> **INSTRUCTIONS FOR THE TASK**
Search the entries for the word "will". Copy every line where it turns up.

> **SUPPLIED DATA**
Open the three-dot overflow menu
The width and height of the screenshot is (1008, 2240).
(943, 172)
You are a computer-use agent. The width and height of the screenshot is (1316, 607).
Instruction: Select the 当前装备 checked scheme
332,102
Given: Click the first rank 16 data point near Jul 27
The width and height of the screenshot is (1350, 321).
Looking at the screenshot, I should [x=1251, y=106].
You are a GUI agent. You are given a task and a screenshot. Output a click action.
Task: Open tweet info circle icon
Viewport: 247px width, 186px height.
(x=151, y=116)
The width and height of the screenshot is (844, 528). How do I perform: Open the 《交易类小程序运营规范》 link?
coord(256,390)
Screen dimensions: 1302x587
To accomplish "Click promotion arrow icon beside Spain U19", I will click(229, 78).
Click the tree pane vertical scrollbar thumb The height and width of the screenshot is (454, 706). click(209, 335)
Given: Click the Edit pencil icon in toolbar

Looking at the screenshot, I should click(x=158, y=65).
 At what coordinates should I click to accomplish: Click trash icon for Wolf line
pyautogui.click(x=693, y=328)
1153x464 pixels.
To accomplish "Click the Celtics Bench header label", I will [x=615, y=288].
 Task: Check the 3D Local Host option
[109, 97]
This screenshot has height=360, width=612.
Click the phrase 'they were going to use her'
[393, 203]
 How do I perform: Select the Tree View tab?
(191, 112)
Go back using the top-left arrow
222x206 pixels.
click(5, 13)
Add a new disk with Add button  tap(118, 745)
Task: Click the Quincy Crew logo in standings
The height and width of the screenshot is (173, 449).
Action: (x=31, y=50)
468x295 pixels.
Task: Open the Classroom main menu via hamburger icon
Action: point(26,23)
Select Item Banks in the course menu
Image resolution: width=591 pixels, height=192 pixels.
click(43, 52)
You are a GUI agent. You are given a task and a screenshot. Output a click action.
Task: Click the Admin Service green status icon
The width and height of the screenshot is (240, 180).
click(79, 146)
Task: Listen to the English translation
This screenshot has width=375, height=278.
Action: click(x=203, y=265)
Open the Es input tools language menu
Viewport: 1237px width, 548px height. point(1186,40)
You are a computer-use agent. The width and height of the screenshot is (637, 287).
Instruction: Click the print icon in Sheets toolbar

> **RESPONSE FOR THIS EXERCISE**
To accomplish "Click promotion arrow icon beside Spain U19", I will click(229, 78).
To accomplish "Click the Celtics Bench header label", I will [x=615, y=288].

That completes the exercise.